WHAT YOU SHOULD DO => Go through the entries, filter for the word "sidebar", and copy every line that has it.
::: RECORDS FOR THE TASK :::
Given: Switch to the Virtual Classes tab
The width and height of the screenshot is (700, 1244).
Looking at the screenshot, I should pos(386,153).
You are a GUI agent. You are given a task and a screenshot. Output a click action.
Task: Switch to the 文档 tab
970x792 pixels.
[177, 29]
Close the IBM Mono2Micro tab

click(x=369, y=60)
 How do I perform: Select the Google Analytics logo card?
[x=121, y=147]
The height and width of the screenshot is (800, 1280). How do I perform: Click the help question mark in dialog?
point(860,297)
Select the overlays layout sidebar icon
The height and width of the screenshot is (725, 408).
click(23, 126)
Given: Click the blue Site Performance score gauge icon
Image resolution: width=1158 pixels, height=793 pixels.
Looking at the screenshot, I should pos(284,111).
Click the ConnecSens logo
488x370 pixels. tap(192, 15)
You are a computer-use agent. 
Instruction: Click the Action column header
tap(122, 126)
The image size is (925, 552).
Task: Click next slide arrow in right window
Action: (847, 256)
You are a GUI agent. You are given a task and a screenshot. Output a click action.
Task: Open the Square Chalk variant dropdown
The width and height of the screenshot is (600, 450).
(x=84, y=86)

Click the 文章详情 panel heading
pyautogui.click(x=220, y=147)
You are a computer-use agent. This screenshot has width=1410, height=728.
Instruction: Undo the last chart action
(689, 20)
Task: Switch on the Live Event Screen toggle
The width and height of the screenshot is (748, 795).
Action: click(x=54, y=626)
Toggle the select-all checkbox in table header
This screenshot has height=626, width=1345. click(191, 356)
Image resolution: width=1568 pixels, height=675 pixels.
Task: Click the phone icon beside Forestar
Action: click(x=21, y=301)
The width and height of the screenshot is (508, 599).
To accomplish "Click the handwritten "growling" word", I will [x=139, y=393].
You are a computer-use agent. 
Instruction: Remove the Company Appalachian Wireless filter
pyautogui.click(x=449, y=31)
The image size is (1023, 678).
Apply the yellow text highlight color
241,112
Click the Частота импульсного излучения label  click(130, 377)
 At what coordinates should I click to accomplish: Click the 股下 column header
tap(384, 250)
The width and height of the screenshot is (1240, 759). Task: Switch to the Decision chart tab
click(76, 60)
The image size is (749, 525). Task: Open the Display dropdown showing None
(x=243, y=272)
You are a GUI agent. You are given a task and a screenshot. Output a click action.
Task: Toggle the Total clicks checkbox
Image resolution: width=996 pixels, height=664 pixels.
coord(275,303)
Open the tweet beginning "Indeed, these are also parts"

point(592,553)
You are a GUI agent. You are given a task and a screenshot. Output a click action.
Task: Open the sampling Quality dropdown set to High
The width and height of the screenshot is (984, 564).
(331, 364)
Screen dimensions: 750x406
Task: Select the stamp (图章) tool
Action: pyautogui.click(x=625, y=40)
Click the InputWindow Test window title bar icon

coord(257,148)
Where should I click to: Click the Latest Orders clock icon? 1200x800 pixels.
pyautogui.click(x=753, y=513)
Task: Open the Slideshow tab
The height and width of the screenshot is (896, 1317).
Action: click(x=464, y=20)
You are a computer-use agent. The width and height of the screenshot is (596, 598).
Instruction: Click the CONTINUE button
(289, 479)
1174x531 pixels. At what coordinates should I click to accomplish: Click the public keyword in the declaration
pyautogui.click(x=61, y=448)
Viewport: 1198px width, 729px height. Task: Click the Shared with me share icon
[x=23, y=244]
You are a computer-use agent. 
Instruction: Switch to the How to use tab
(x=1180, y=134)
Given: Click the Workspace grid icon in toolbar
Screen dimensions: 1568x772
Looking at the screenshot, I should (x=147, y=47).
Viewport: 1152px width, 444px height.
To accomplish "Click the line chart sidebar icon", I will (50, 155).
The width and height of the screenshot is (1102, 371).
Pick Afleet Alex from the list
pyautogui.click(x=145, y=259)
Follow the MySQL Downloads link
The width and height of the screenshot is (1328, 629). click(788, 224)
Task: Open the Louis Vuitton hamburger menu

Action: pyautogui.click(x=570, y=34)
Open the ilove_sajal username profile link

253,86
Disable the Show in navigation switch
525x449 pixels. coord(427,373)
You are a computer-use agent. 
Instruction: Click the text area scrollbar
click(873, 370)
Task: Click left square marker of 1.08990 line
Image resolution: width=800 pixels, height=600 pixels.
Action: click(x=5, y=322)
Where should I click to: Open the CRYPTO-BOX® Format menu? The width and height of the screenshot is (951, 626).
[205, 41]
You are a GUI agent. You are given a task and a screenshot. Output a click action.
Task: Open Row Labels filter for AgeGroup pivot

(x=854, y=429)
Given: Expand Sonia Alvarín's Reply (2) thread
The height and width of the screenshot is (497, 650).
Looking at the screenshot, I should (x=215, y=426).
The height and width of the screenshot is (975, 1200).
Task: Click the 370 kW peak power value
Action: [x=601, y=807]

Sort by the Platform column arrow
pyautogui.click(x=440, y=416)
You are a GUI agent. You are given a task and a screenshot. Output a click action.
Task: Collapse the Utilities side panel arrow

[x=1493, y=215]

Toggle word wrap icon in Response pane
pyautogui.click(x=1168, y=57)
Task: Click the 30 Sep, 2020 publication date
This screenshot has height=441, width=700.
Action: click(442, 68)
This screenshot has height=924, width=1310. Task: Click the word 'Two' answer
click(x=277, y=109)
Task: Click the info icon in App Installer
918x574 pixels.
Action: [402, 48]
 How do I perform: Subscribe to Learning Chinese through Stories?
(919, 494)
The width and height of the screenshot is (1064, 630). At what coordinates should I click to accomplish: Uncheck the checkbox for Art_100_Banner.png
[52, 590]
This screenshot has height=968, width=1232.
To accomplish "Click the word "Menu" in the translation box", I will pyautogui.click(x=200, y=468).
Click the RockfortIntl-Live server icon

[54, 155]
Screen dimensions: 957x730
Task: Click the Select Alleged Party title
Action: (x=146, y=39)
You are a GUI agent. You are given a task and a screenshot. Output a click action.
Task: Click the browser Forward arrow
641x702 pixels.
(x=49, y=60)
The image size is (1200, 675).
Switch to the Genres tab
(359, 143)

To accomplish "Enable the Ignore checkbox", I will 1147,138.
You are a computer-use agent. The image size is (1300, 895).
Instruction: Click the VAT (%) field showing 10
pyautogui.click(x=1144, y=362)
:::
OUTPUT FOR THIS EXERCISE =>
Select the overlays layout sidebar icon
To accomplish "Click the line chart sidebar icon", I will (50, 155).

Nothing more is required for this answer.